The descent was much faster and different that the ascent. There was some variety in the ground going up, even if it was too dark to see it. The descent was a different path however, a long continuous zigzag off loose sandy gravel and gritty volcanic pumice (dust). This was very difficult to go down because it was so loose and people constantly slipped on it, throwing up their arms to rebalance themselves. As each person walked and slipped their way down, they kicked up dust into the wind that all blew straight into my eyes. A different foreigner explains on the Internet that the dust "will likely cover your hot and sweaty body from head to toe by the time you get down to the parking area. Oh, by the way, this wonderful substance will also get into your teeth, ears and scalp, and up your nose!" Nose in Japanese is “hana”, which also means flower, and can be a girl’s name, but that is not at all relevant to this story.
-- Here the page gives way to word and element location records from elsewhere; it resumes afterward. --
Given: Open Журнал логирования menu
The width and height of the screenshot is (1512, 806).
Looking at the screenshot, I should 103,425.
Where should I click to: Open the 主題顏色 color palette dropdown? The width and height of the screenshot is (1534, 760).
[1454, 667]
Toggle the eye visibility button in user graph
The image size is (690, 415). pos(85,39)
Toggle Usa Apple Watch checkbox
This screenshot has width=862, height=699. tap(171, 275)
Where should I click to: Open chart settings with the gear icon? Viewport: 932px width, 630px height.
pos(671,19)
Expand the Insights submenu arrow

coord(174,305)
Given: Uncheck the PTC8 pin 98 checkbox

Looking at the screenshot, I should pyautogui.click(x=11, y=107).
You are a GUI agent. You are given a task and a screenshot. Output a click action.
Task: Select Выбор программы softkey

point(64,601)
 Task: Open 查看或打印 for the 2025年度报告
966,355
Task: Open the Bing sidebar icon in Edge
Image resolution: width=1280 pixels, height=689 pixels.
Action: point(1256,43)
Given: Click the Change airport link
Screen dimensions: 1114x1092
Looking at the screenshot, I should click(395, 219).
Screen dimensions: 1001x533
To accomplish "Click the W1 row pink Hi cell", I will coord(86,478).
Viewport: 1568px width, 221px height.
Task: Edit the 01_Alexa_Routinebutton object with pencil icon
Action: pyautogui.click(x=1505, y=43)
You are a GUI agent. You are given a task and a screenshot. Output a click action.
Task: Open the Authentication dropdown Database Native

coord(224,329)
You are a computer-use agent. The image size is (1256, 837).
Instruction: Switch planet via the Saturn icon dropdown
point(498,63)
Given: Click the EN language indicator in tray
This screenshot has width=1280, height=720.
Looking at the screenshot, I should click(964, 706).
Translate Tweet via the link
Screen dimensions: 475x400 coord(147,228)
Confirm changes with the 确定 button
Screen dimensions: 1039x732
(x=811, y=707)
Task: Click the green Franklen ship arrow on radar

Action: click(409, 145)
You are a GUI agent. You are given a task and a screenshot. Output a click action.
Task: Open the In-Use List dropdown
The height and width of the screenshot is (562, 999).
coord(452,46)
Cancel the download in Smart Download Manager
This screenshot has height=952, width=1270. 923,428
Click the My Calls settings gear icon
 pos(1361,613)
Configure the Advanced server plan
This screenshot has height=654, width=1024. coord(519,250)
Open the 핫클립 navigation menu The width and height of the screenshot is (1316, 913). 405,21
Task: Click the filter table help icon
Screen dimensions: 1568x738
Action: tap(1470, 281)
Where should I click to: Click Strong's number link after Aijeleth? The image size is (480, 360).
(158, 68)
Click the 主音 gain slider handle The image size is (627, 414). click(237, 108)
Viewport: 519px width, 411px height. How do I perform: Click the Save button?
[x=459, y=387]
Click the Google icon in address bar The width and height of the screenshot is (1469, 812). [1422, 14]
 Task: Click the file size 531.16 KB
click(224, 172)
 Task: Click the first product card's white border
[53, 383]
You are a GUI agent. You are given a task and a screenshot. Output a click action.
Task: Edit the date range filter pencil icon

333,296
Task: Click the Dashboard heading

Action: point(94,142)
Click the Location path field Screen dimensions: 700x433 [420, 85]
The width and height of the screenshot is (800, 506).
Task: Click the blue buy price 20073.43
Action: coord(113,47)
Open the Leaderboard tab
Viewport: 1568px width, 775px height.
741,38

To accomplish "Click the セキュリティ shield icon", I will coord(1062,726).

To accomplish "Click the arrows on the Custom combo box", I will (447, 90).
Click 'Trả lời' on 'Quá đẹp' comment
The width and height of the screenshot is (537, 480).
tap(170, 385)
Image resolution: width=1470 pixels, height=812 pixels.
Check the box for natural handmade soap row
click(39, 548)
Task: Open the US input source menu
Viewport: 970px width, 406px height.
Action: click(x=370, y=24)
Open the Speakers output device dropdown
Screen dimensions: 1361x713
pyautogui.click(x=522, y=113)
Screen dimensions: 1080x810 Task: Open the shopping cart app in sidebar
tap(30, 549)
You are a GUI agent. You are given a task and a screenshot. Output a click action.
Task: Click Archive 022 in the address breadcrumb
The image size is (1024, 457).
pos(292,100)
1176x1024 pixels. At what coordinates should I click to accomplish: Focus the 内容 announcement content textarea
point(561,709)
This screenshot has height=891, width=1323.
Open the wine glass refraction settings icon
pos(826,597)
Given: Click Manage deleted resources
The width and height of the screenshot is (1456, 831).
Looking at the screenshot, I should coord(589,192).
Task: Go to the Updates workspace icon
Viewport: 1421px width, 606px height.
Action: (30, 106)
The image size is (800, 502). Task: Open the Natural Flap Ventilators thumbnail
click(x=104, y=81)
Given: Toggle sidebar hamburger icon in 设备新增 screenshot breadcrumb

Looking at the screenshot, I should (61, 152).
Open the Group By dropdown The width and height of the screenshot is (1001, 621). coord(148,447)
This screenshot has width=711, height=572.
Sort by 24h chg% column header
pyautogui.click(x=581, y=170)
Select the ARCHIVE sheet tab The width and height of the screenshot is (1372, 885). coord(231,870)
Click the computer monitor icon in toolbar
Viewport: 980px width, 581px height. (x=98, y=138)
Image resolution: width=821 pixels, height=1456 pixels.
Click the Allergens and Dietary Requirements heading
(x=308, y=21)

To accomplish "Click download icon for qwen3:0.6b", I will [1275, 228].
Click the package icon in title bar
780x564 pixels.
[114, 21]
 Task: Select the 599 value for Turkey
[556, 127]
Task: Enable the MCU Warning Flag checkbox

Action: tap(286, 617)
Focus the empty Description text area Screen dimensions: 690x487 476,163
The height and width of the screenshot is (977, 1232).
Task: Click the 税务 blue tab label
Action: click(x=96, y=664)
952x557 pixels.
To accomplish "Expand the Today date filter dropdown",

Let me conclude by hoping that I have not turned any of you off the idea climbing Mt. Fuji if you had the chance and the ability. In the end, climbing Fujisan is really is about the challenge. It is not a fun walk in the park. It is amazing to me that I could climb almost a mile vertically, that I could climb for 7 hours, and that I could climb in an atmosphere with 1/3 less oxygen than I am used to. I don't really get a lot of exercise and I am sure that not every single one of the other thousand people who reached the summit that day did either. Thus the challenge was good because it helped show me what a person can do if they just don’t give up. Even though I am a bit sore today, I am already forgetting the difficulty a little bit. Eventually I may forget it entirely, and only remember the accomplishment. Still, however, at this time my official policy on the experience is this: I am glad I can say I climbed Fujisan. I am not sure if I am glad that I actually did it. And that is entirely relevant to this story.